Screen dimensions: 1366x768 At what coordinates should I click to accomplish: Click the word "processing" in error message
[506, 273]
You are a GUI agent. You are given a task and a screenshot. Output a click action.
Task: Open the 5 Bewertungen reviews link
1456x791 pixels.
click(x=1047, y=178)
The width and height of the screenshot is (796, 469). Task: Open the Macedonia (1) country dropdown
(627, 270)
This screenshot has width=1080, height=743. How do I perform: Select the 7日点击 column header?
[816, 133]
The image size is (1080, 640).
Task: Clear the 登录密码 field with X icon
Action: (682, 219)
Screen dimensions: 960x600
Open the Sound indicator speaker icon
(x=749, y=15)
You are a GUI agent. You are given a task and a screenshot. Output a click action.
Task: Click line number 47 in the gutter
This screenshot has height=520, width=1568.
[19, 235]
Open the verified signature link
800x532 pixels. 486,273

——————————

Try it: All of the entries must be given again, word for word.

Reply:
Screen dimensions: 1366x768 At what coordinates should I click to accomplish: Click the word "processing" in error message
[506, 273]
You are a GUI agent. You are given a task and a screenshot. Output a click action.
Task: Open the 5 Bewertungen reviews link
1456x791 pixels.
click(x=1047, y=178)
The width and height of the screenshot is (796, 469). Task: Open the Macedonia (1) country dropdown
(627, 270)
This screenshot has width=1080, height=743. How do I perform: Select the 7日点击 column header?
[816, 133]
The image size is (1080, 640).
Task: Clear the 登录密码 field with X icon
Action: (682, 219)
Screen dimensions: 960x600
Open the Sound indicator speaker icon
(x=749, y=15)
You are a GUI agent. You are given a task and a screenshot. Output a click action.
Task: Click line number 47 in the gutter
This screenshot has height=520, width=1568.
[19, 235]
Open the verified signature link
800x532 pixels. 486,273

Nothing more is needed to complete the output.